For consumer-product analytics, an absolute MPE under two percent is excellent, two to five percent is workable, and anything above five percent is a signal to investigate. For inventory and capacity planning the tolerance is tighter — most ops teams flag anything above one percent because the downstream cost of stockouts and overstock dominates the cost of the model fix. The right threshold is set by the business, not by the model: ask what one percent of overforecast costs in dollars, and the threshold writes itself.

Bias is zero but MAE is large — what does that mean?

The model is noisy but not directionally wrong. Predictions overshoot on some days and undershoot on others by roughly equal amounts, and the errors cancel in the mean. This is a different failure mode than systematic bias and calls for different fixes: feature engineering, more training data, or a model with lower variance. Bias-correction layers will not help when the model is unbiased in expectation but high variance in practice.

Is positive bias always bad?

Positive bias means the model is underforecasting. Whether that is bad depends on the asymmetric cost downstream. For inventory, underforecast leads to stockouts, which are usually more painful than overstock — so positive bias is worse than the equivalent negative bias. For capacity, underforecast leads to overload and service degradation, again usually worse than running with spare headroom. For revenue planning, underforecast is conservative and often preferred over a confident overforecast that the board then has to walk back.

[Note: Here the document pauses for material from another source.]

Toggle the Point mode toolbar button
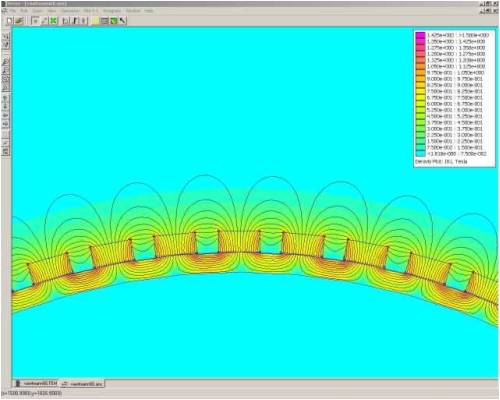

How do I fix a biased forecast?

The cheapest fix is a bias-correction layer on top of the existing model: estimate the residual mean on a rolling backtest, subtract it from every new prediction, and monitor whether the corrected residuals stay centered on zero. For drifting biases the right move is retraining with a more recent window, sometimes with concept-drift weighting that downweights older observations. For segment-specific biases the fix is segment-specific features or per-segment correction terms; a single global correction will not solve a problem that lives in the segment breakdown.

Is forecast bias the same as tracking signal?

They are closely related but not identical. Forecast bias is a single number — the average signed error over a window. Tracking signal is bias normalized by mean absolute deviation and monitored over time, typically with control limits at plus and minus four or six. Tracking signal is the operational monitoring metric — it tells the on-call analyst "the bias has crossed the threshold, page the model owner." Forecast bias is the diagnostic metric — it tells the analyst what direction the model is leaning and by how much.